Adapté du roman d'André Brink, Une Saison blanche et sèche raconte la révolte d'un afrikaner, Ben du Toit, interprété par Donald Sutherland, après le meurtre de son jardinier noir Gordon et de son fils Jonathan par le pouvoir en place.

Quatre ans après Rue cases nègre, son premier film, qui a reçu entre autre le Lion d'argent à Venise, ou le César de la meilleure première œuvre, Euzhan Palcy risque sa vie et entre incognito à Soweto avec l'aide du médecin personnel de Nelson Mandela.

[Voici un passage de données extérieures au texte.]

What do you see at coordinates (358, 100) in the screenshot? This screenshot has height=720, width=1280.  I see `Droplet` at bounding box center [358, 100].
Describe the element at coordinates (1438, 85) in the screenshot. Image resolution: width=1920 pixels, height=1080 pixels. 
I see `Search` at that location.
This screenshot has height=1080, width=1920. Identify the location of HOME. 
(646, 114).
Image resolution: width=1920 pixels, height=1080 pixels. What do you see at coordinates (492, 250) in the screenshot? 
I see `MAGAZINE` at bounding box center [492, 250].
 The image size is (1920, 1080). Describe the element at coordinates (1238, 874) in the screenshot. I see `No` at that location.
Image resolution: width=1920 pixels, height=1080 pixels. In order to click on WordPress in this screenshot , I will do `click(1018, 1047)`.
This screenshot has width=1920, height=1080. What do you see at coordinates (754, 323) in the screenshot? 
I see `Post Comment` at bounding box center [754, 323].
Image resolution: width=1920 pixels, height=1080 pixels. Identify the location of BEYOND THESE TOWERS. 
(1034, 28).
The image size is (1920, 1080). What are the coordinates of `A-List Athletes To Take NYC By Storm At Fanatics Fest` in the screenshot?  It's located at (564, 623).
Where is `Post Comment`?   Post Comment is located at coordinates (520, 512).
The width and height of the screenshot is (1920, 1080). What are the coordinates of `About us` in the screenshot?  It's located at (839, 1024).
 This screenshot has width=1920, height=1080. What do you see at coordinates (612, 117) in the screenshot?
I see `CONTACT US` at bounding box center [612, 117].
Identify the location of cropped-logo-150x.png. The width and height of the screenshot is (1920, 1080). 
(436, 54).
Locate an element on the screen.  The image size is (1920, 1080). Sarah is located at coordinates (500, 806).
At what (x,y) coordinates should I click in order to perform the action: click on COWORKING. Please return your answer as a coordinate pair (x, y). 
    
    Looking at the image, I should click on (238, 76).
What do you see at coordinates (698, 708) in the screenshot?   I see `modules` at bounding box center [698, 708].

Se faisant passer pour une chanteuse à la recherche de choristes, elle s'entretient en secret avec des victimes de l'apartheid.

Elle convint ensuite la MGM d'engager des acteurs sud-africains pour les premiers rôles noir du film, qu'elle fera sortir d'Afrique du sud sous prétexte d'une fausse comédie musicale à Londres, avant de les faire venir au Zimbabwe.

Mais elle ne s'arrête pas là : elle fait revenir Marlon Brando à l'écran après neuf ans d'absence, dans le rôle de l'avocat anti-apartheid Ian McKenzie, aux côtés d'autres grands comédiens comme Susan Sarandon ou Michael Gambon, et parmi les comédiens sud-africains : Zakes Mokae, John Kani, Winston Ntshona, Thoko Ntshinga.

Interdit au moment de sa sortie en 89 en Afrique du sud du fait de ses positions anti-apartheid, Une Saison blanche et sèche a eu sa première projection dans le pays le 18 juillet, le Mandela Day, en présence d'Euzhan Palcy et des actrices Janet Suzman et Thoko Ntshinga, et ce soir, ce sera au tour de Rue Cases nègres de faire sa première sud-africaine.